■ What needs to be done:
For each record, copy the text exactly and omit any picture it holds.
___
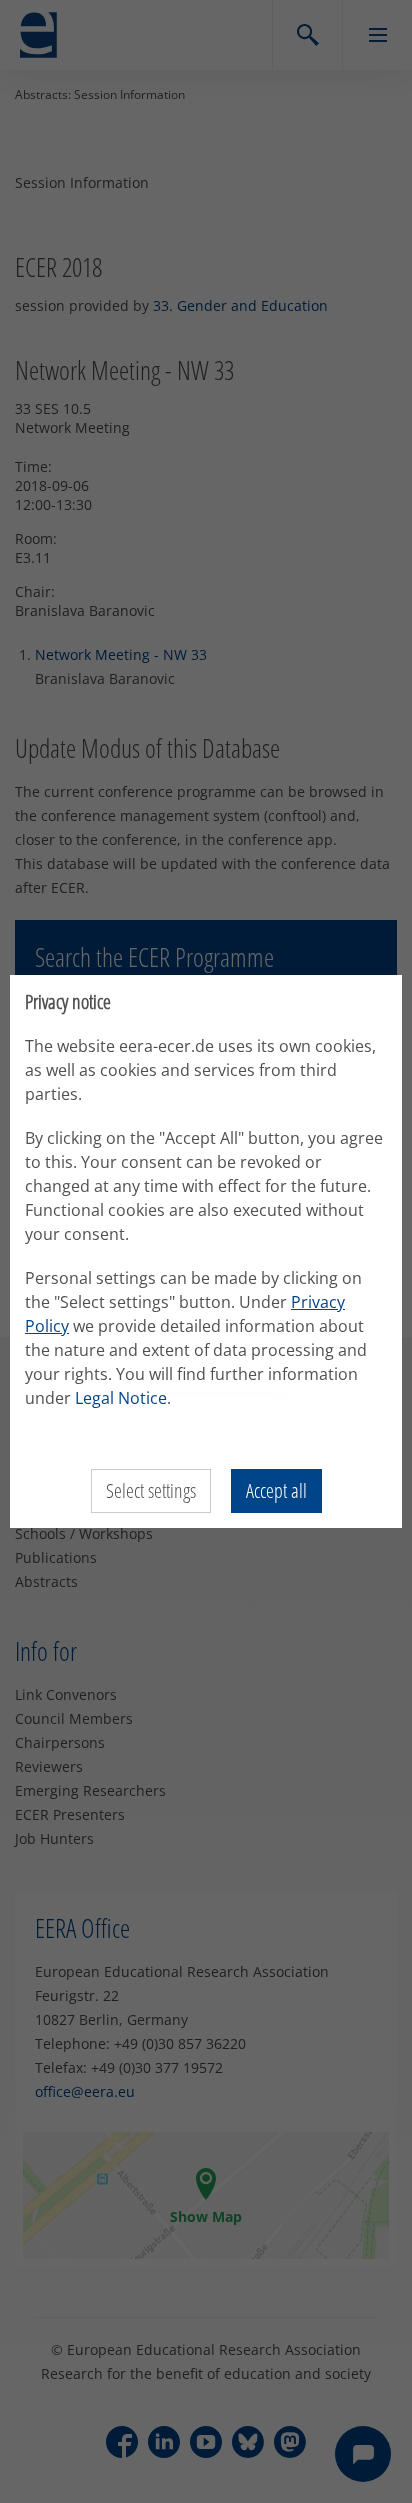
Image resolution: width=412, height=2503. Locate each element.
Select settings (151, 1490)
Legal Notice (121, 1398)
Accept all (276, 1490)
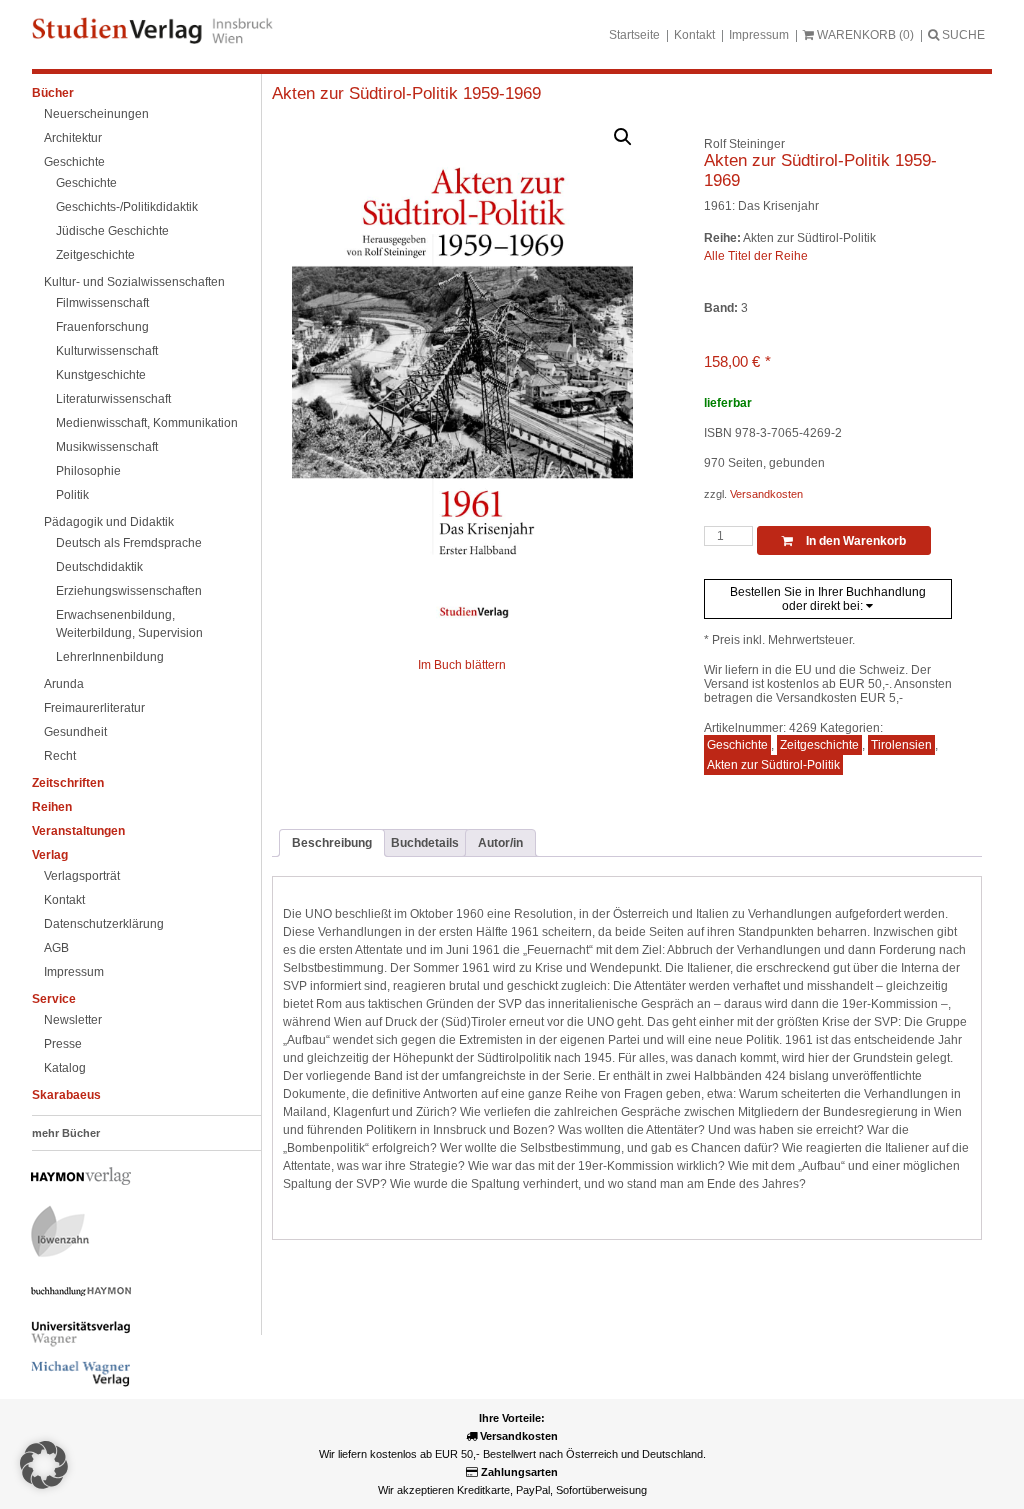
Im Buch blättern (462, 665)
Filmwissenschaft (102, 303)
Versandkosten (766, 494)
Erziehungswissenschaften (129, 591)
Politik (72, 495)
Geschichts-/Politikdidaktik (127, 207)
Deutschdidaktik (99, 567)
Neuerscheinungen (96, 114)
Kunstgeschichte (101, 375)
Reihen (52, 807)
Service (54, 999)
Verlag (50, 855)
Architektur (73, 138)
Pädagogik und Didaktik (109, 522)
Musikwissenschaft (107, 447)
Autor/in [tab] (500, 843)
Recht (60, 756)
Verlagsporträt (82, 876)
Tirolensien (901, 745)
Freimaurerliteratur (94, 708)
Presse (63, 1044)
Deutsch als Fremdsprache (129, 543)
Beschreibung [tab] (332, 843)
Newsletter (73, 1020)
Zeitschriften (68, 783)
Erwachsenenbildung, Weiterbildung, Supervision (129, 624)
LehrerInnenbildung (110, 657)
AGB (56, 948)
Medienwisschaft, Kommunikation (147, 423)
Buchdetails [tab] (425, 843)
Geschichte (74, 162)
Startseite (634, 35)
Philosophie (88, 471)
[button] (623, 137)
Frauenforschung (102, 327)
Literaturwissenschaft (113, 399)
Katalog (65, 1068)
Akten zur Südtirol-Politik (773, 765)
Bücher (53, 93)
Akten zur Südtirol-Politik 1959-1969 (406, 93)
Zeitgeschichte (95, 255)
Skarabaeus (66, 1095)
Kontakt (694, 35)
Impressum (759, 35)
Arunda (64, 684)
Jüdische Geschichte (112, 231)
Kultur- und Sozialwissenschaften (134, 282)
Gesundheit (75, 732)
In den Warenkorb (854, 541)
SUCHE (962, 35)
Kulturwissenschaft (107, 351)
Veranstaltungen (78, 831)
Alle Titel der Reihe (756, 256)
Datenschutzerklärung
___
■ Result of the exercise:
Image resolution: width=412, height=2503. Locate each element.
Select settings (151, 1490)
Legal Notice (121, 1398)
Accept all (276, 1490)
Im Buch blättern (462, 665)
Filmwissenschaft (102, 303)
Versandkosten (766, 494)
Erziehungswissenschaften (129, 591)
Politik (72, 495)
Geschichts-/Politikdidaktik (127, 207)
Deutschdidaktik (99, 567)
Neuerscheinungen (96, 114)
Kunstgeschichte (101, 375)
Reihen (52, 807)
Service (54, 999)
Verlag (50, 855)
Architektur (73, 138)
Pädagogik und Didaktik (109, 522)
Musikwissenschaft (107, 447)
Autor/in [tab] (500, 843)
Recht (60, 756)
Verlagsporträt (82, 876)
Tirolensien (901, 745)
Freimaurerliteratur (94, 708)
Presse (63, 1044)
Deutsch als Fremdsprache (129, 543)
Beschreibung [tab] (332, 843)
Newsletter (73, 1020)
Zeitschriften (68, 783)
Erwachsenenbildung, Weiterbildung, Supervision (129, 624)
LehrerInnenbildung (110, 657)
AGB (56, 948)
Medienwisschaft, Kommunikation (147, 423)
Buchdetails [tab] (425, 843)
Geschichte (74, 162)
Startseite (634, 35)
Philosophie (88, 471)
[button] (623, 137)
Frauenforschung (102, 327)
Literaturwissenschaft (113, 399)
Katalog (65, 1068)
Akten zur Südtirol-Politik (773, 765)
Bücher (53, 93)
Akten zur Südtirol-Politik 1959-1969 (406, 93)
Zeitgeschichte (95, 255)
Skarabaeus (66, 1095)
Kontakt (694, 35)
Impressum (759, 35)
Arunda (64, 684)
Jüdische Geschichte (112, 231)
Kultur- und Sozialwissenschaften (134, 282)
Gesundheit (75, 732)
In den Warenkorb (854, 541)
SUCHE (962, 35)
Kulturwissenschaft (107, 351)
Veranstaltungen (78, 831)
Alle Titel der Reihe (756, 256)
Datenschutzerklärung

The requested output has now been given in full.